There is so much momentum, and it seems we could be so close to ending the epidemic. We certainly have the tools for it. PrEP works if you take it, and you don’t even have to take it everyday. We literally have a pill you can take to prevent HIV, and in the city of Chicago if you’re low income or undocumented, it’s completely free. I was easily swept away by Galit Alter’s engaging and very well articulated presentation on the path to a vaccine (I recommend you watch it), and we have proof of concept for a cure. But if trans folks are the most vulnerable population, and we don’t have trans competent doctors then what does it matter? If we arrest or institutionalize poor, Black young people for attempting to access care at ERs, then what does it matter if we have the best treatment in the world?

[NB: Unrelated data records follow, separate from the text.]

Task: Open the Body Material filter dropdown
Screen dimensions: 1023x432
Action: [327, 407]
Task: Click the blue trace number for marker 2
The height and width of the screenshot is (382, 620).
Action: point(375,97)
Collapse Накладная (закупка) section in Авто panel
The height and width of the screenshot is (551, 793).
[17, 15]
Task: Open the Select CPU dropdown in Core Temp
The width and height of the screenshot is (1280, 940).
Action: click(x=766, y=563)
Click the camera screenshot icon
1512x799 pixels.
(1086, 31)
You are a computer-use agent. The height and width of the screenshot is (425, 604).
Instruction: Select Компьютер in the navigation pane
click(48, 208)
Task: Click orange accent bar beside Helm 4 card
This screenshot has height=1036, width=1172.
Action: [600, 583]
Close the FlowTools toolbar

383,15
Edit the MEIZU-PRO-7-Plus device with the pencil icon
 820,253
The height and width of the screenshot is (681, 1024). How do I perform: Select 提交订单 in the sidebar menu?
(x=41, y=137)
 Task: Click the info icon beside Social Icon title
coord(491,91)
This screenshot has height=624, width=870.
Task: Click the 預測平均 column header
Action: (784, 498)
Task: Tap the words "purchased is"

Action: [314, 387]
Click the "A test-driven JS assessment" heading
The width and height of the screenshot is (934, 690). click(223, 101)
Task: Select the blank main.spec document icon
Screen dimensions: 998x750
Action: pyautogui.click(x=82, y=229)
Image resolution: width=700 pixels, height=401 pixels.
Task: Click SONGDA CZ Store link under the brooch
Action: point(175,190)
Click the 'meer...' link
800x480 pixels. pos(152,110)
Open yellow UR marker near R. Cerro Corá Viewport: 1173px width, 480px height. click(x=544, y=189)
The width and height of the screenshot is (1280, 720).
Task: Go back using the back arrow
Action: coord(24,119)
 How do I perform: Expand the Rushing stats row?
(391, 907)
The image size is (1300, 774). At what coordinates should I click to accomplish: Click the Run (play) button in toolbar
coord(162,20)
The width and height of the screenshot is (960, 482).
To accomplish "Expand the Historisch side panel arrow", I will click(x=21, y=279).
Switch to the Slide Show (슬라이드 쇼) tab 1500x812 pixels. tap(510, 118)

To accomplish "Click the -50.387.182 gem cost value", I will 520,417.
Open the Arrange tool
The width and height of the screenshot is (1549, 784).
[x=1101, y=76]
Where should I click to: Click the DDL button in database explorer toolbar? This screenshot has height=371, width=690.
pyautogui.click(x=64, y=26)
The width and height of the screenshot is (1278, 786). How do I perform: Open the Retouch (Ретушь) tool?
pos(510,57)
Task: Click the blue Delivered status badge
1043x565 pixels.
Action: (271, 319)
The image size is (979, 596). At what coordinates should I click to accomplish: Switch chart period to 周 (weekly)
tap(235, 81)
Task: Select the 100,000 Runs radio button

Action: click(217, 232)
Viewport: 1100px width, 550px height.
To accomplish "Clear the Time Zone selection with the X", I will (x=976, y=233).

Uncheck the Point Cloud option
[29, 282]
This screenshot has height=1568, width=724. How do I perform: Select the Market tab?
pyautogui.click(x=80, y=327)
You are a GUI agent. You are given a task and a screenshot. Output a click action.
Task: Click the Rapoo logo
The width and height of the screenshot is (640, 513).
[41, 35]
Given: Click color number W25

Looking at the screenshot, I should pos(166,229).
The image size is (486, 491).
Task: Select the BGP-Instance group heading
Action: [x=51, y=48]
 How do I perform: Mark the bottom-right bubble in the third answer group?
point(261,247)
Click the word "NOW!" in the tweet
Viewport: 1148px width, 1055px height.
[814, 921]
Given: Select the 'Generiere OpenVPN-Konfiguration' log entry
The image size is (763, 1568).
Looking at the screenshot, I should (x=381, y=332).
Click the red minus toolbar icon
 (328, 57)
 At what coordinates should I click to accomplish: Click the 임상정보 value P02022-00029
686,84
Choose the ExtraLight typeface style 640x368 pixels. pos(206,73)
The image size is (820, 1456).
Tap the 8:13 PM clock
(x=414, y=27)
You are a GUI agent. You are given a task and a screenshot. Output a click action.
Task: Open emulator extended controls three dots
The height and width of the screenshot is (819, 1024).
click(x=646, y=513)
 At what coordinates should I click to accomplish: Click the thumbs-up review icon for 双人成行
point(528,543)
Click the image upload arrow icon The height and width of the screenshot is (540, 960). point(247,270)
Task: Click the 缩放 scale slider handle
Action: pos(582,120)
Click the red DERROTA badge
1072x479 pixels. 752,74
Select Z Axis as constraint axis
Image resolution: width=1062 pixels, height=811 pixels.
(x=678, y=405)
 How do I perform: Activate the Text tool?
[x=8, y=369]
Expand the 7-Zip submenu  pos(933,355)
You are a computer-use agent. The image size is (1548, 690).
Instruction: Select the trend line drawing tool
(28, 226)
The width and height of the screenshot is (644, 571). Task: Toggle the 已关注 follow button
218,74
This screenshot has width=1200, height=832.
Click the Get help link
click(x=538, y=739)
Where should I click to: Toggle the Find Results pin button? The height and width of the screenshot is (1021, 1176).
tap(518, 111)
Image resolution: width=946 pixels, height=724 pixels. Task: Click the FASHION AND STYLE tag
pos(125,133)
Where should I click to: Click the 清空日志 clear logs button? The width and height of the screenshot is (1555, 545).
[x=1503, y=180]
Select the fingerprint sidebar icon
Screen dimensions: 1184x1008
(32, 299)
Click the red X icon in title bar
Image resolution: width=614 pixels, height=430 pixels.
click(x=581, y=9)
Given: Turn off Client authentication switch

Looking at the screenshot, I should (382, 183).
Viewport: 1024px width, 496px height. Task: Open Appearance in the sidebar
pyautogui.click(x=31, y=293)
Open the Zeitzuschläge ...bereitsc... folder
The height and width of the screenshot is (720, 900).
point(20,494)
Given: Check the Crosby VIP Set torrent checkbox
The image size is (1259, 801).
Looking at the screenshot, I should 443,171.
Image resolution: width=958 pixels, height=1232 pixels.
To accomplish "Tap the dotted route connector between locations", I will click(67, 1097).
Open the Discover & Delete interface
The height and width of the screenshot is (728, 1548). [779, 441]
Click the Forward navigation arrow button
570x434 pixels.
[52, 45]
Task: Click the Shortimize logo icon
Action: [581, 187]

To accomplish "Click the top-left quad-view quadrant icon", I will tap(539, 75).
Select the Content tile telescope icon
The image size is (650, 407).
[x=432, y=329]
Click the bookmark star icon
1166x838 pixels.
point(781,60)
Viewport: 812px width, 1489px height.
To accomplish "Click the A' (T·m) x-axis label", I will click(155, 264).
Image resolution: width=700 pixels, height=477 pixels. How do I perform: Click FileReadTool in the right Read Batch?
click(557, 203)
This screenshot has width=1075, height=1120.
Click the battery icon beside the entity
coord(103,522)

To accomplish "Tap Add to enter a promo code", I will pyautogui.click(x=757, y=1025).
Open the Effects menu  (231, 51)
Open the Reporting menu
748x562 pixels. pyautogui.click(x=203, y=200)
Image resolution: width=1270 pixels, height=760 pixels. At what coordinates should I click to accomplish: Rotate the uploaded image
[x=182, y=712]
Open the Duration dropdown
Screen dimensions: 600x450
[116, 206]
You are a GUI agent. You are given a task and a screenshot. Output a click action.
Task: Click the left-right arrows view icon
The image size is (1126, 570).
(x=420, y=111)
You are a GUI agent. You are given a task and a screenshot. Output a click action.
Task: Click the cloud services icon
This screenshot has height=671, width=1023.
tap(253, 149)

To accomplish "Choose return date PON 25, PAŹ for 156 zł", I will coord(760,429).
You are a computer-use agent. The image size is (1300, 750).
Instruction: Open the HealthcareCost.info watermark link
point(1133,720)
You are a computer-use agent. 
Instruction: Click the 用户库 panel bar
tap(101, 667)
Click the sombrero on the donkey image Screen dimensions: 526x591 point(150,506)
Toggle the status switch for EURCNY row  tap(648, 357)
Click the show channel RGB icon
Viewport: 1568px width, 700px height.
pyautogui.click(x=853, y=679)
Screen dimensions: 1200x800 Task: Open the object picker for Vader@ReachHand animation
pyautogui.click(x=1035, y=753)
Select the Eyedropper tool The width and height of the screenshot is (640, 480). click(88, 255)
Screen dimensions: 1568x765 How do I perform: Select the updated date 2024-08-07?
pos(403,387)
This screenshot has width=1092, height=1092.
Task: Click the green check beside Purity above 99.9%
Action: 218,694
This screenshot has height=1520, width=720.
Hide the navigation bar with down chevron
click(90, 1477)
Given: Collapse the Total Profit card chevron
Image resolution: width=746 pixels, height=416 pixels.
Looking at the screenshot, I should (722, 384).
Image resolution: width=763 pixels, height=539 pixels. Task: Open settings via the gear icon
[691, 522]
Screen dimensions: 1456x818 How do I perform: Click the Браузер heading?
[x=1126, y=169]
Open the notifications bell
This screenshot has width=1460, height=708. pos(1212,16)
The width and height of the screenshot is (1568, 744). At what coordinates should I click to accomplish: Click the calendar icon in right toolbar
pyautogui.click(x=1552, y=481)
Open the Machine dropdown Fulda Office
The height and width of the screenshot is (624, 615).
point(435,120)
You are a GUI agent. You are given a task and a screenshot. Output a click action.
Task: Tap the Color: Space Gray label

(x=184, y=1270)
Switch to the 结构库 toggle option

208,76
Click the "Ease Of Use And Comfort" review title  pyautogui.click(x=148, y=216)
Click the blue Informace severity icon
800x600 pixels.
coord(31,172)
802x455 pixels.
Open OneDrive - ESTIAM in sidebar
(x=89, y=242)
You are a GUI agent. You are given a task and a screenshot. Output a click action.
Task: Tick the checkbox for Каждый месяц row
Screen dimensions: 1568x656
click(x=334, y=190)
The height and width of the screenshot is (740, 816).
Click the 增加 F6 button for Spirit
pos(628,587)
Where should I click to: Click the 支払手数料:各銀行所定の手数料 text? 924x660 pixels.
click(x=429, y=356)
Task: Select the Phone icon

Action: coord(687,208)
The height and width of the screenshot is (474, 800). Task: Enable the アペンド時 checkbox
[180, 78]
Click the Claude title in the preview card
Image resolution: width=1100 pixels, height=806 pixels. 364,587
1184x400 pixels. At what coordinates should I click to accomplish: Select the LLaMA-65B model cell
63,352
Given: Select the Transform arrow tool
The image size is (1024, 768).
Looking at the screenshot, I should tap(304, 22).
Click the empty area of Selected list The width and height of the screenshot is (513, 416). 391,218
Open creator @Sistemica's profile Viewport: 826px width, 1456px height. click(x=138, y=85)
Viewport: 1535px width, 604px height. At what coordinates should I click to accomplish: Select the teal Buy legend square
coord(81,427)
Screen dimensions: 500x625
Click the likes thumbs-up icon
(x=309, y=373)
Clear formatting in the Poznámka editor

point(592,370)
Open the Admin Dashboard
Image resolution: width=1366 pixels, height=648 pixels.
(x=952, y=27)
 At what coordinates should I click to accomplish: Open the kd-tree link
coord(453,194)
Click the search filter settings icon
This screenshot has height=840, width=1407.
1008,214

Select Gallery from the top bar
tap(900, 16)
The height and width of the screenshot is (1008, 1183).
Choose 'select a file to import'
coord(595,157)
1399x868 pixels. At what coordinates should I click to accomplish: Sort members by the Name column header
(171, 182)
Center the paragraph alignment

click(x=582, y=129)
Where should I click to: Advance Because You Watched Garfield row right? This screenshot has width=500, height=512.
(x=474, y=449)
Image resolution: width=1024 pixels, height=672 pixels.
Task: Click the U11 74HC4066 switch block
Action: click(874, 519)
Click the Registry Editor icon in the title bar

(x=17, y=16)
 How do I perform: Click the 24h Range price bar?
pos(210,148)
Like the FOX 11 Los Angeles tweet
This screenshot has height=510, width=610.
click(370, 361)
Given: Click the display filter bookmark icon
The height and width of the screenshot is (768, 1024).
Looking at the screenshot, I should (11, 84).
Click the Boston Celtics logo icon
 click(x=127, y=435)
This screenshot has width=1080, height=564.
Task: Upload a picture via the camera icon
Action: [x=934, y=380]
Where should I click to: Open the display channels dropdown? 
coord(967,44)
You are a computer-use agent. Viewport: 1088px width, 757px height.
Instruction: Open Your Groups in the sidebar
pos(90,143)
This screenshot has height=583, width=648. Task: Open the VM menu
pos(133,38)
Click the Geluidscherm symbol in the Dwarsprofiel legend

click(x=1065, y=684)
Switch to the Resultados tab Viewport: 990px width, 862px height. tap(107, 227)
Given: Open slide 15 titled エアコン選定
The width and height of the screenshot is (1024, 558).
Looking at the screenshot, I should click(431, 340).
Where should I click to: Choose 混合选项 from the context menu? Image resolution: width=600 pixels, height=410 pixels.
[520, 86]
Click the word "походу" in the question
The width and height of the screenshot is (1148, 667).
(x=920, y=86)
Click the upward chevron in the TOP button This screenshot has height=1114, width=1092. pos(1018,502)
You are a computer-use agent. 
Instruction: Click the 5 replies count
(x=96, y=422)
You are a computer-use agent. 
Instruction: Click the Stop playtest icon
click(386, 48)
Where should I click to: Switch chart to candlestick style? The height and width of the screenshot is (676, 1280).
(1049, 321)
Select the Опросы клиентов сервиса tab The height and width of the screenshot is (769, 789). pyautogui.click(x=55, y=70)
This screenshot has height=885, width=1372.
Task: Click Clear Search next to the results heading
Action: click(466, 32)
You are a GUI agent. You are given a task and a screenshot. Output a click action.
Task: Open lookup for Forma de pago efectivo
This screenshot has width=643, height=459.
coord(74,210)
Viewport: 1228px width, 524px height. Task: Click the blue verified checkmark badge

If I’ve learned anything this week it’s that science is hard, and humans are even more complicated. This week there has been no shortage of passion, knowledge and energy to end the epidemic, but there are some very clear ways that we are failing. If we want the “most vulnerable” and “most risky” populations to take PrEP, to care about a cure, to get engaged in primary care, to get on treatment then we have to provide gender affirming services, we have to get rid of security guards and police in our health care clinics. We need to affirm people’s consensual pleasures. We need more youth centered healthcare spaces, and insurance companies need to survive on something other than capitalism.